The study utilized a toy graph topology comprising 5 vertices and 7 edges to validate the proposed formulation. Two scenarios were explored, one representing independent link failures and the other a highly correlated failure for a specific edge pair. Both scenarios yielded the optimal network design, corresponding to the valid solution with the highest frequency of occurrence and minimum energy state.

This confirms the efficacy of the formulation for optimizing Layer 3 routing on future quantum systems. Mathematical formulation of the problem involved an integer linear programming (ILP) approach with linear expressions defining the objective function and constraints. The objective function minimized total edge cost, representing latency, and incorporated a resiliency component to limit the impact of dual-link failures.

The formulation required 24 binary decision variables for the 5-vertex, 7-edge topology, representing the inclusion of vertices and edges in the optimal paths. Resiliency was quantified by considering the joint probability of failure for each pair of optical links, with the objective of minimizing the number of isolated subscribers following a dual-link failure.

The resiliency component, g(x), calculated the impact of these failures based on the inclusion of edges in the two vertex-disjoint paths. Demand, d$, was assumed to be 1, influencing the scaling factor B but not the solution itself. The work demonstrates a pathway towards solving network optimization problems with approximately 100 vertices and edges using QAOA.

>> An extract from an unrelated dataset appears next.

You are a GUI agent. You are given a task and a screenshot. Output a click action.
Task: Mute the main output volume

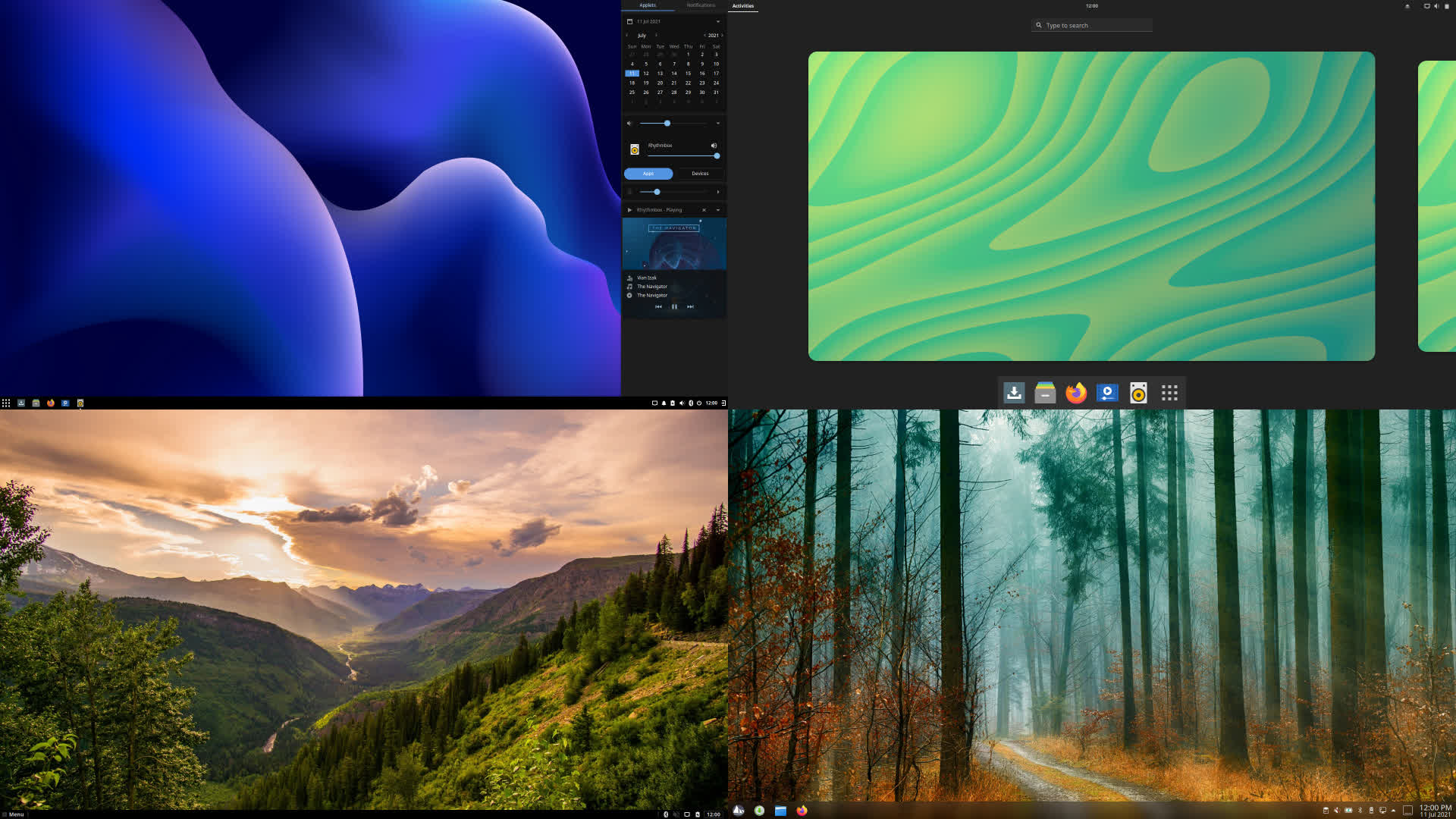[x=629, y=124]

Quantum optimisation delivers resilient Layer 3 network topologies with improved performance and stability

Researchers have demonstrated a quantum approach to optimising Layer 3 routing in telecommunications networks, achieving optimal solutions for a small test network. The work addresses the computationally intensive problem of minimising latency, ensuring vertex-disjoint paths to the internet backbone, and maximising network resilience against dual-link failures.

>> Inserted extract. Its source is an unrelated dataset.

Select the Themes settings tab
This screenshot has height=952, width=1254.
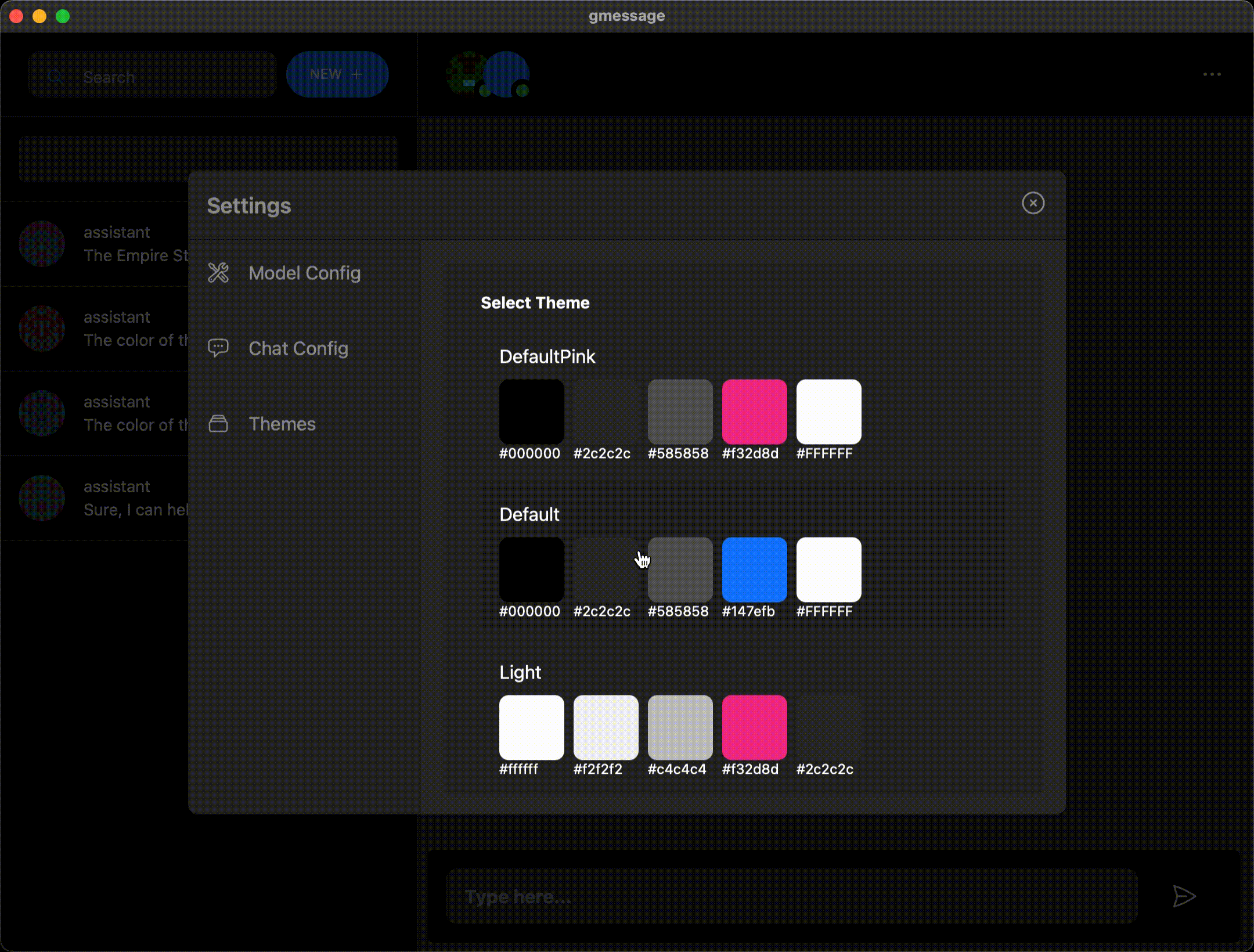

By formulating the problem as a graph-based optimisation and utilising the quantum approximate optimisation algorithm (QAOA), the team successfully identified optimal network designs on both quantum simulators and limited quantum hardware. This result is significant because it validates the potential of QAOA for solving real-world network optimisation problems, even with the constraints of current quantum technology.

Obtaining optimal solutions with fewer than 2000 computational samples, despite the exponentially large search space, demonstrates the algorithm’s effectiveness. Furthermore, the use of error mitigation techniques, such as de-biasing, improved the reliability of the results. The authors acknowledge that scaling this approach to production networks presents challenges, requiring substantial improvements in qubit fidelity and qubit count.

Specifically, achieving a 2-qubit gate fidelity exceeding 99.98% is estimated as necessary for solving larger, more complex network topologies. Future research will focus on leveraging advancements in quantum hardware, including projected increases in qubit numbers and circuit fidelity, alongside decreasing costs for quantum circuit execution, to enable practical deployment of this quantum optimisation framework for telecommunications operators.